A lot of titles will say that their reporters simply do not have the time to pen a blog on top of their responsibilities as a reporter. I can sympathize with that. But that isn’t a good reason not to have a blog section at all.
Here are four opttions that editors have for maintaining a blog section without having to expend the time and energy of an already over-stretched reporting staff.

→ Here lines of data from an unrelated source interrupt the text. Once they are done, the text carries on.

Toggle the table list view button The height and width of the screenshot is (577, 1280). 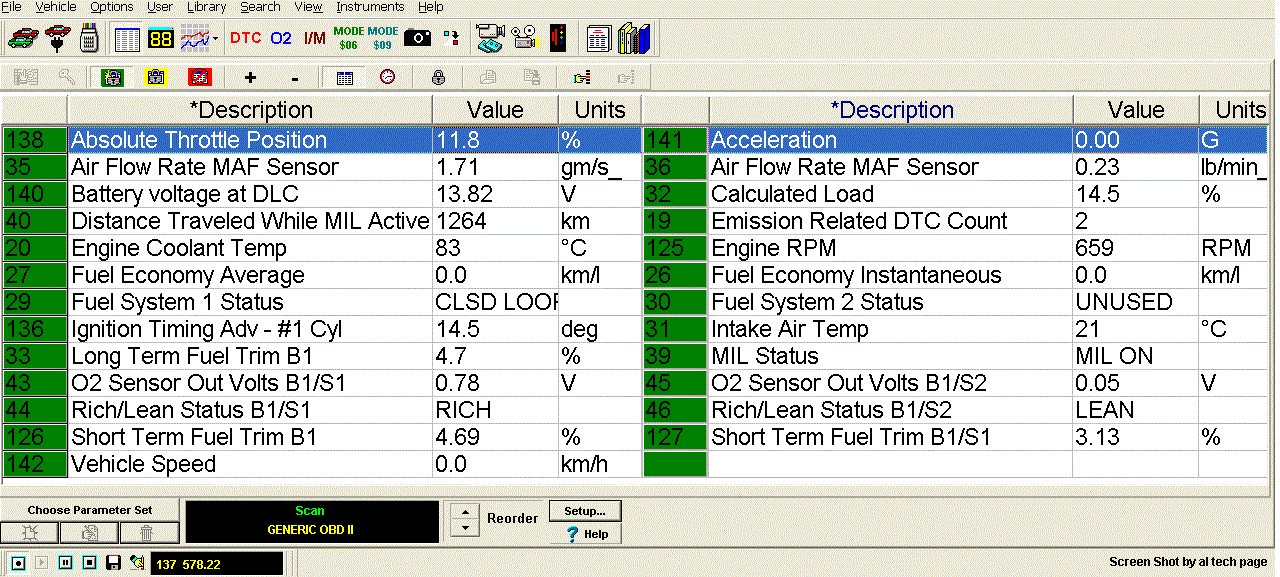[127, 39]
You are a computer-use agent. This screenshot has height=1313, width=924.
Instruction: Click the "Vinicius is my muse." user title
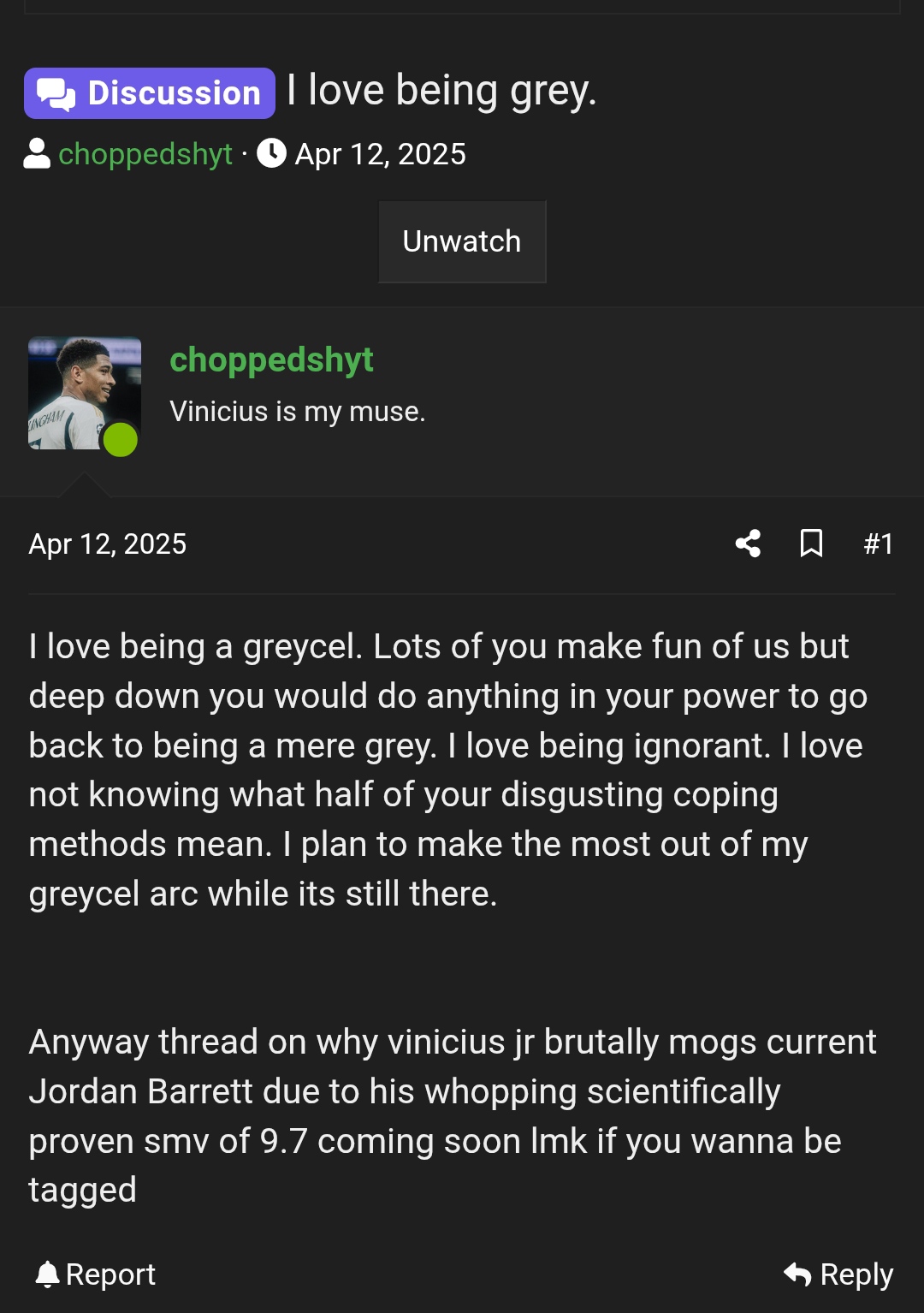(x=298, y=412)
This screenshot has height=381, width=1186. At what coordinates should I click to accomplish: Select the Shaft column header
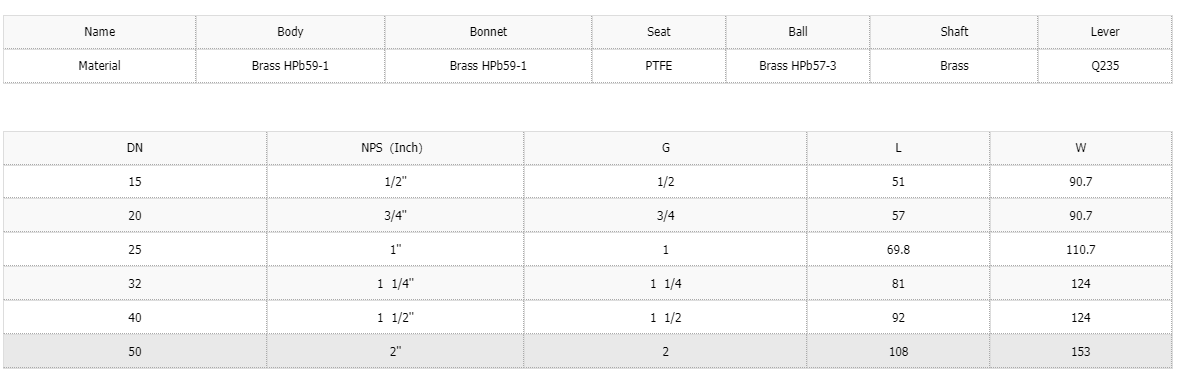pyautogui.click(x=954, y=32)
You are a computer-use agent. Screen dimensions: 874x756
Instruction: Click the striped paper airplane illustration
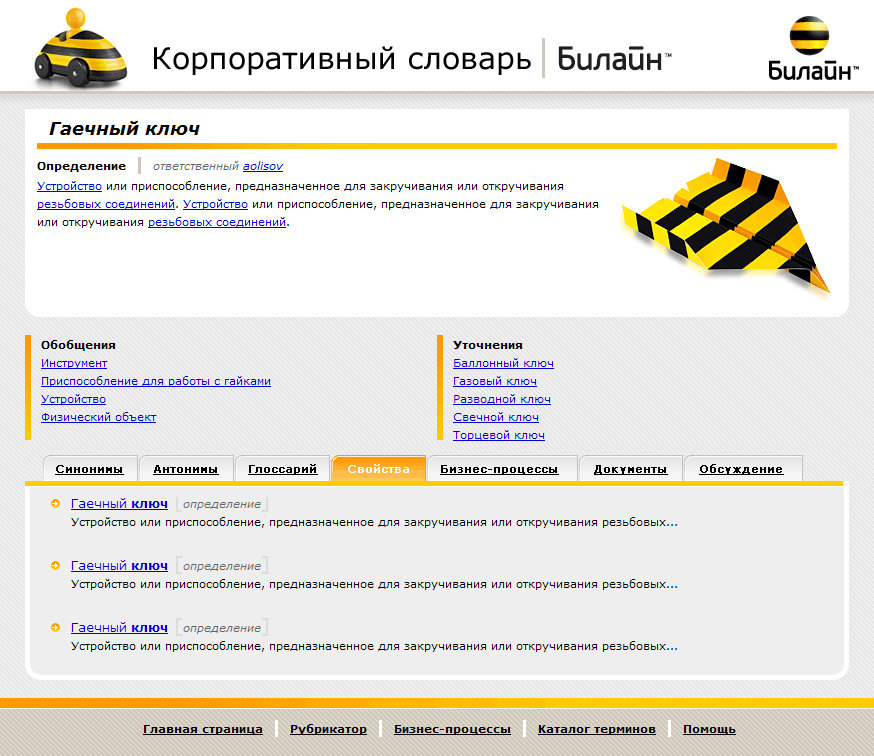(x=725, y=225)
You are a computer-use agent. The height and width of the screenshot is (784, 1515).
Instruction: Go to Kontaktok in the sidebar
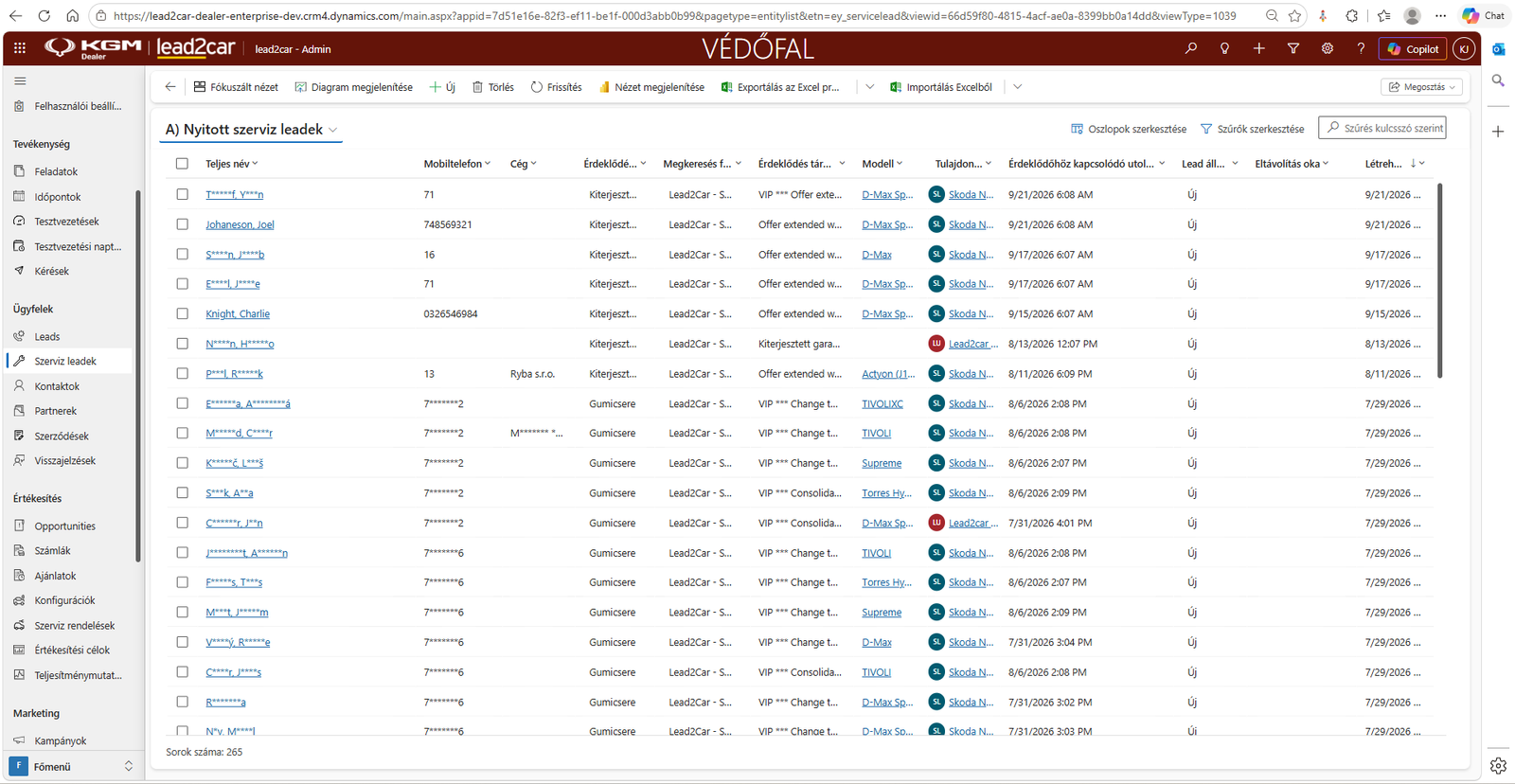click(x=57, y=386)
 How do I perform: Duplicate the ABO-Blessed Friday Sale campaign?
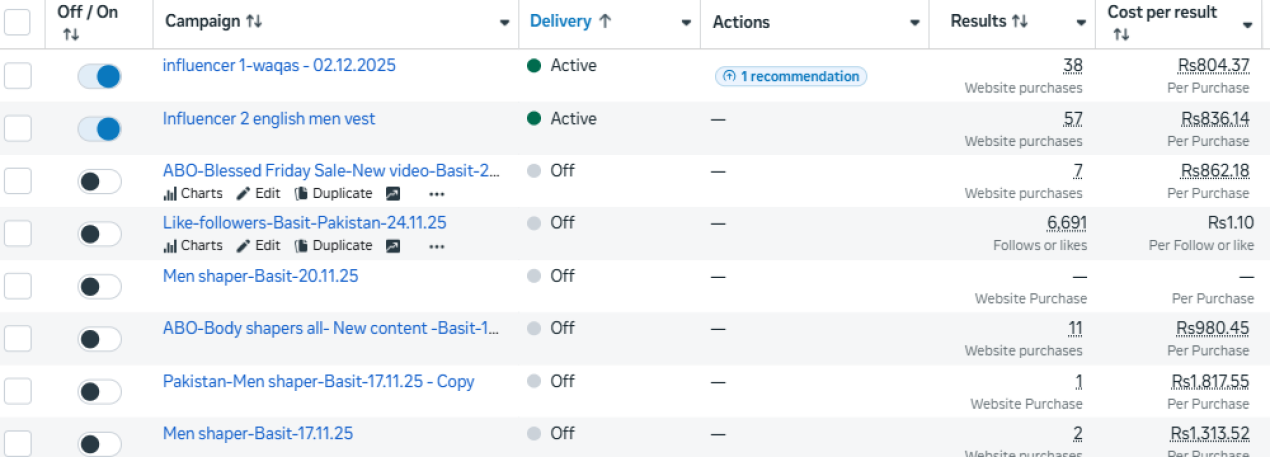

- Guest blogs: Enlist the help of well-known local personalities, in any number of trades or positions, and commission them to write blog posts on specific topics. I visited The Daily Telegraph at its London headquarters last week, and this is exactly what they did. They took the news of the day, then phoned people and commissioned them to write a blog post about this subject. This way you stay relevant, pay only for what you need, and enable your staff to stay on track with their respective beats
- Bloggers as staff: Hire part-time or freelance-based bloggers to write on specific subjects a few days a week. This gives you the freedom to tell someone when you need a blog post, or when you don’t, but you’re never without someone available to you to write a blog. An added perk over guest blogs is that this person would likely be a professional blogger, or at the very least someone who understands the basics of blogging. Therefore the final product will, likely, be better.
- Bloggers as interns: Most interns flooding into newsrooms today are what are known as “digital natives” so they likely will already know what a blog is, how they’re supposed to look, and what the difference is between a good and bad blog. Through the interviewing process you’ll be able to find out about their specific talents, insights, and what they feel they would bring to the publication as an active blogger.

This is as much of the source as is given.